WASHINGTON — President Donald Trump has been in talks with key members of the Senate on potential gun control legislation in the wake of mass shootings that left more than 30 dead this month.
Among the senators with whom Trump has been discussing a proposed bill, according to a senior administration official, are Chris Murphy, D-Conn., one of the Senate’s leading gun control advocates, along with Pat Toomey, R-Pa., and Joe Manchin, D-W.Va., two authors of a 2013 background checks bill that failed to pass in the wake of the Sandy Hook Elementary School shooting.
White House and Senate aides have also been meeting to discuss the issue, marking the most substantive talks the Trump administration has had to date on gun control policy. The meetings were first reported by The New York Times.
Trump said last week that he had “tremendous support” for possible new measures to tighten background checks on gun buyers, claiming that even Senate Majority Leader Mitch McConnell, R-Ky., a traditional opponent of such laws, was backing the effort.
“I spoke to Mitch McConnell yesterday. He's totally on board. He said, ‘I've been waiting for your call,’” Trump told reporters Aug. 9 before leaving the White House for his summer retreat in Bedminster, New Jersey. “I spoke to senators that in some cases, friends of mine, but pretty hard-line senators ... hard-line on the Second Amendment.”
“And they understand, we don't want insane people, mentally ill people, bad people, dangerous people, we don't want guns in the hands of the wrong people,” Trump said.
After the February 2018 shooting at Marjory Stoneman Douglas High School in Parkland, Florida, that left 17 students and teachers dead, the president at first indicated he could support tightening background checks for gun buyers, but backed away and instead threw his support behind a proposal to arm and train some teachers on how to use firearms and called for institutionalizing mentally ill people believed to be capable of violence. Trump has also moved to ban bump stocks, devices that allow semi-automatic rifles to fire continuously like machine guns.
In February, the Democratic-controlled House passed two bills that would have tightened background checks on gun buyers, but the GOP-controlled Senate never took up either of the bills, and Trump had promised to veto the legislation.
The president, his daughter Ivanka Trump and senior White House officials began conversations last week with key senators about what legislative action could be taken on gun control, and this week conversations began at the staff level to begin hammering out the details.
On background checks, the White House is looking to model a bill after the Toomey-Manchin legislation that failed following the Sandy Hook shooting in 2012, according to a senior administration official. Even though the bill wasn’t successful, the White House says it believes it has a good policy framework and bipartisan support.

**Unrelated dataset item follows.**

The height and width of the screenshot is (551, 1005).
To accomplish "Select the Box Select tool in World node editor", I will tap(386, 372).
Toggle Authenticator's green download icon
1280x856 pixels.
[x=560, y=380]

The White House isn’t considering asking Congress to pass a federal "red flag" law, according to the official, but rather talking about working with lawmakers to assemble a framework for states to follow if they choose to put in place their own such laws.
The White House is also working with Sen. Lindsay Graham, R-S.C., who heads the Judiciary Committee, on potential changes to the federal death penalty statute.
Staffers for Sen. Lamar Alexander, R-Tenn., chairman of the Senate Health, Education, Labor and Pensions Committee, were also present for a White House meeting on the issue Tuesday, his spokesman Taylor Haulsee told NBC News on Wednesday. Alexander is among the chairmen McConnell tasked with coming up with legislative solutions to address gun violence.
"I am writing to ask for your recommendations on bipartisan proposals within the HELP committee’s jurisdiction that could help prevent future mass shootings like the recent tragedies in California, Texas, and Ohio," Alexander wrote in a letter obtained by NBC to his committee members on Friday.
Alexander said that he has asked his committee staff "to evaluate existing mental health and school safety programs, including current appropriated funding levels for these programs, and to examine bills that have been introduced within the Committee’s jurisdiction so we may begin to look for bipartisan proposals to provide possible solutions to this crisis."
In addition, the White House has been reaching out to members of Congress to discuss actions that could be taken on mental health and violence in video games and entertainment, though no specific legislation is being proposed on either front yet.
McConnell, who has been resistant to take up gun control legislation, has been involved with the White House in the process. Trump has been hearing criticism from advisers and allies over the political and policy risks that exploring new gun legislation could bring, according to the official, but is so far unmoved.
CORRECTION (Aug. 14, 2019, 11:05 a.m. ET) An earlier version of this article misstated that Sen. Lamar Alexander, R-Tenn., was at a meeting Tuesday at the White House on gun violence. Alexander was not present at the meeting; his staffers were.